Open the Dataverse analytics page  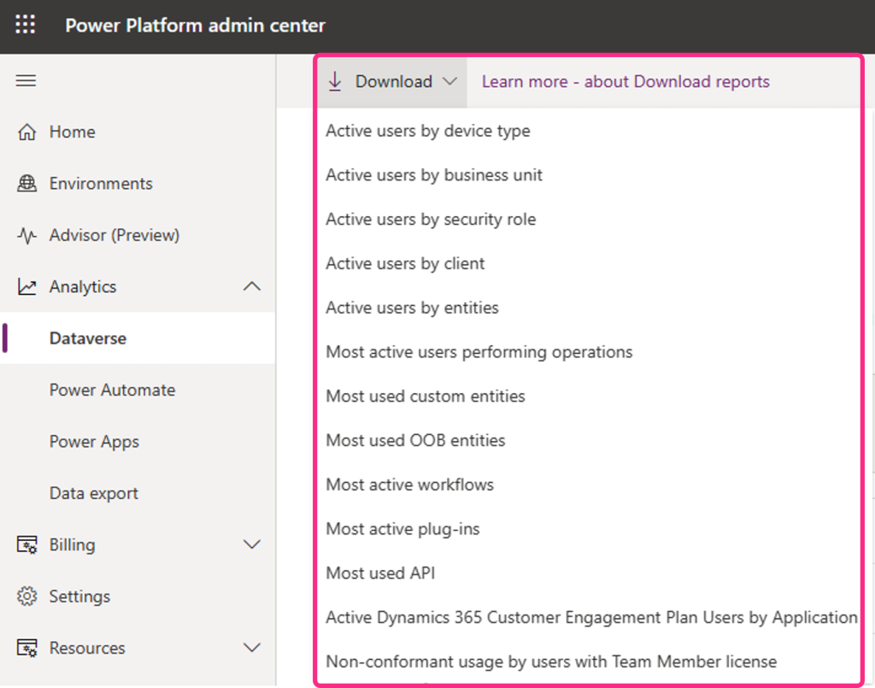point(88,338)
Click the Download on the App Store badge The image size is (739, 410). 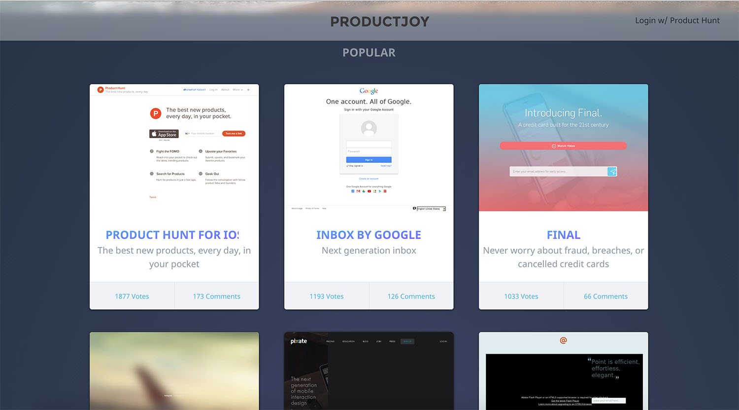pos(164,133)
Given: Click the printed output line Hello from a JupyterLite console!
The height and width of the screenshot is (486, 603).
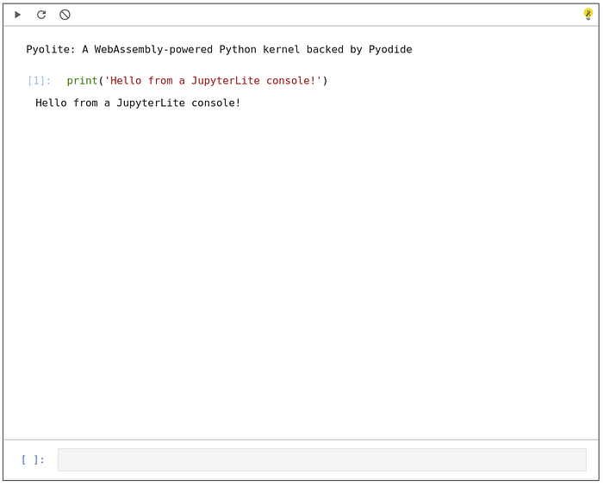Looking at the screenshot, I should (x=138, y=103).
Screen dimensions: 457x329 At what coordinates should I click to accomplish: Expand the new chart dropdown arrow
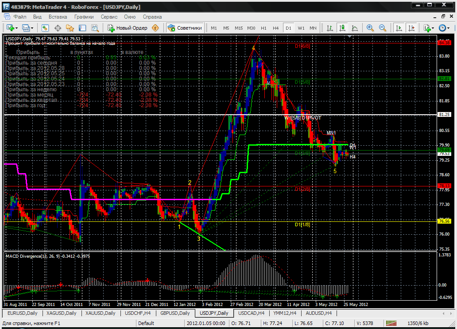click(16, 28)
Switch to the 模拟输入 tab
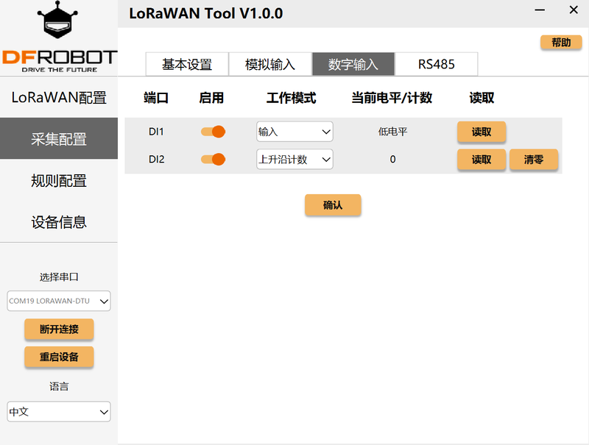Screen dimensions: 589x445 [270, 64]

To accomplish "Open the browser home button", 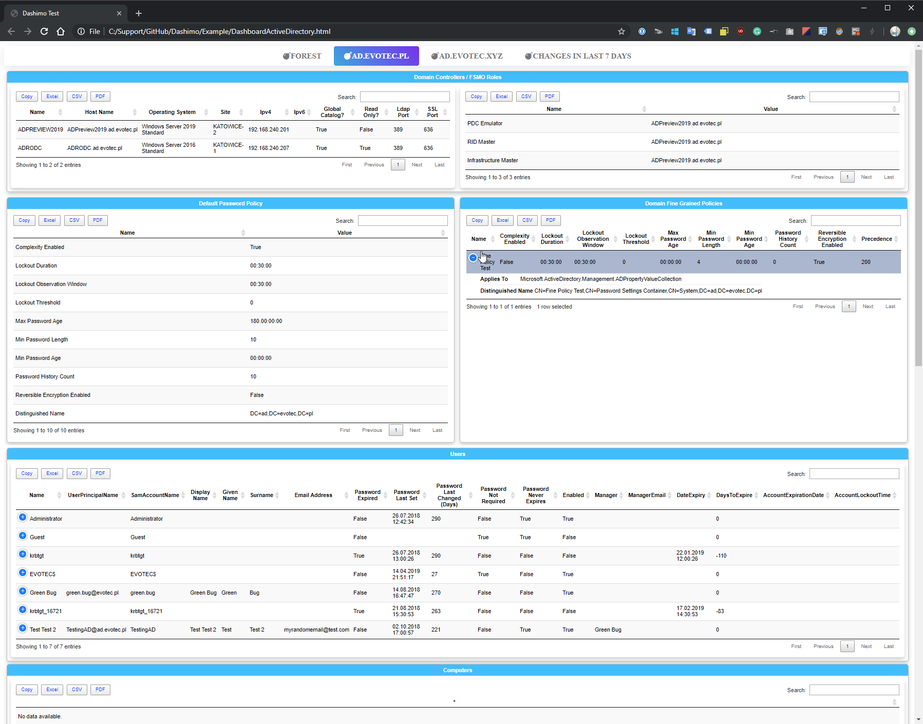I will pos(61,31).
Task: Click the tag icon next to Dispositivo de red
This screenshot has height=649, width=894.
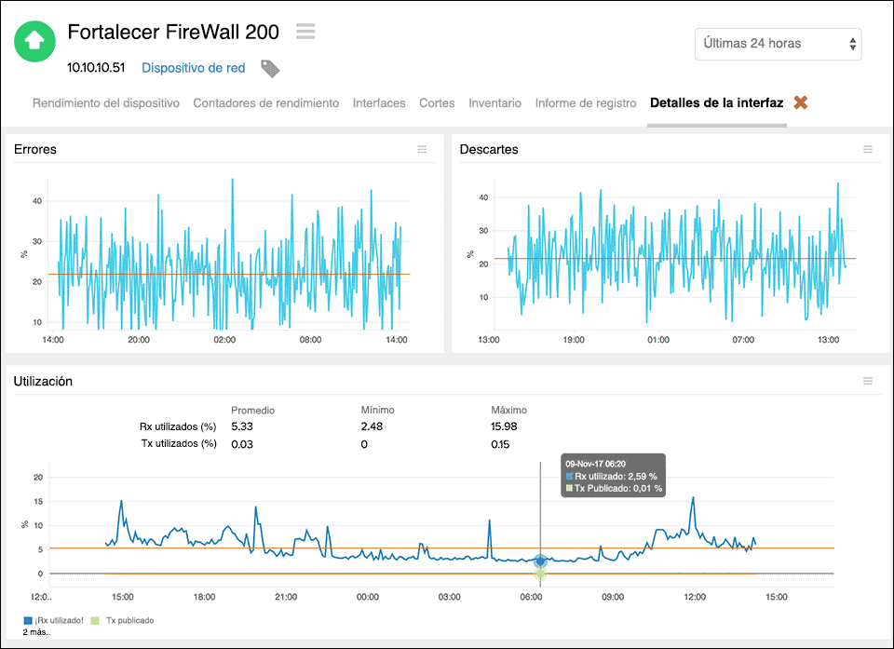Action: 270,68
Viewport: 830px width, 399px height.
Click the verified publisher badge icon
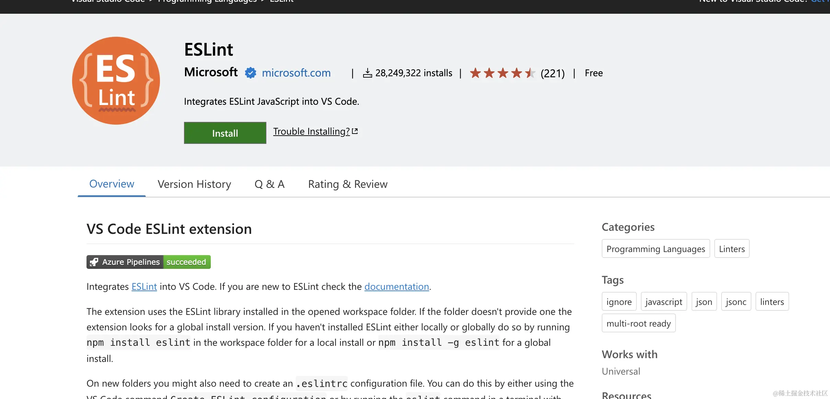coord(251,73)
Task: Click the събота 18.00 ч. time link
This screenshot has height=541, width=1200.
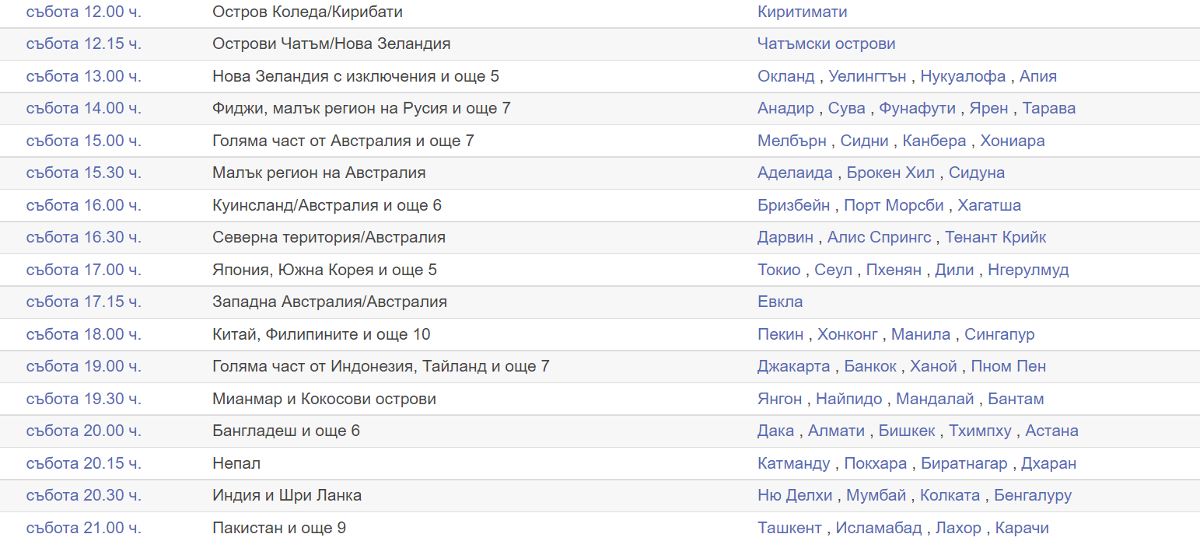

- EXERCISE REQUIREMENTS: Find each line in the listing above that contains the string "Task" and copy those lines out. Case matters when matching.

- RESULT:
Task: Click the tag icon next to Dispositivo de red
Task: Click the събота 18.00 ч. time link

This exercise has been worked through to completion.